EMPRÉSTIMO CONSIGNADO CONTRATADO POR PESSOA INTERDITADA SEM ANUÊNCIA DE CURADORA É CANCELADO
A Justiça Federal de Porto Alegre anulou um empréstimo consignado realizado em nome de um homem interditado judicialmente, após ficar comprovado que a contratação ocorreu sem autorização da sua curadora legal.
O banco alegou que o contrato era válido porque foi feito com biometria facial. Porém, o juiz destacou que a tecnologia não substitui a exigência legal de representação da pessoa incapaz por seu curador.
➡️ A curatela é uma medida judicial que nomeia uma pessoa responsável para administrar atos da vida civil de alguém que não possui plena capacidade para tomar determinadas decisões sozinho.

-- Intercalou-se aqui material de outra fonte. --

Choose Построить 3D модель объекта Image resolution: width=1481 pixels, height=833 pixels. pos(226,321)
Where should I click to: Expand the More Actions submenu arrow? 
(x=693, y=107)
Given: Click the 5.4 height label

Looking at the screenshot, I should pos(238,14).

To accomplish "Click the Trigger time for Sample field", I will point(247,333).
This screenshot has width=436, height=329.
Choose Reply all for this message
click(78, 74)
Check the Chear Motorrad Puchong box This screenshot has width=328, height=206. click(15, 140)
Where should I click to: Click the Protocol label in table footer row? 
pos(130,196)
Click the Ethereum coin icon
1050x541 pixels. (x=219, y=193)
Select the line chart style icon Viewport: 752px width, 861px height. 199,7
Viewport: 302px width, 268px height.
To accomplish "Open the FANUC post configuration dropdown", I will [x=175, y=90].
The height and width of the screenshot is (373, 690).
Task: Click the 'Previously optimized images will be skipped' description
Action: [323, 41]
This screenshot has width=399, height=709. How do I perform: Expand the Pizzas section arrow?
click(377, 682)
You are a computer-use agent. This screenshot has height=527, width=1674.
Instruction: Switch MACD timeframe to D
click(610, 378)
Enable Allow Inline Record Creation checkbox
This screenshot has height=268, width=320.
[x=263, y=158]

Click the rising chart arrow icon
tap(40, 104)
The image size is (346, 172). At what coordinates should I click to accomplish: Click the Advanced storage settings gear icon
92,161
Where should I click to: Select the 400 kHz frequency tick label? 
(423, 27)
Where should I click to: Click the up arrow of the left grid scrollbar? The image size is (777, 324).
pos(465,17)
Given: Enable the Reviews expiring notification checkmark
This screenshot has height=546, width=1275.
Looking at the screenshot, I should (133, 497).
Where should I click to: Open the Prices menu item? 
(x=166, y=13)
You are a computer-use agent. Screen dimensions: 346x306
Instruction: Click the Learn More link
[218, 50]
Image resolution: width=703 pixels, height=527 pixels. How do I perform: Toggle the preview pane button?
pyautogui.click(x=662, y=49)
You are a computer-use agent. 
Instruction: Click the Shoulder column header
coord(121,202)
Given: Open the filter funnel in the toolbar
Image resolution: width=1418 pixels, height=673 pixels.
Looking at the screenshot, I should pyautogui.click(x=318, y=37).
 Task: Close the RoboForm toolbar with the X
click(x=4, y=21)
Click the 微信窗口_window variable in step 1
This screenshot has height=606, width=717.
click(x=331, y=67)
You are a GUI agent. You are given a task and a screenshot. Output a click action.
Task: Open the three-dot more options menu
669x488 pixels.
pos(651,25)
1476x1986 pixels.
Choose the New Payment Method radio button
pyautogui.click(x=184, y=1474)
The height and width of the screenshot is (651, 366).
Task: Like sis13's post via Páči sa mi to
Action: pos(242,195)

No caso, o próprio documento de identidade utilizado na contratação já continha a informação de interdição. Para a Justiça, a instituição financeira deveria ter observado essa condição antes de liberar o crédito.
⚠️ Além do cancelamento do contrato, o banco foi condenado a devolver os valores descontados indevidamente do benefício assistencial e pagar indenização por danos morais.
A decisão reforça que instituições financeiras possuem o dever de cautela e devem respeitar os direitos e a proteção legal das pessoas incapazes.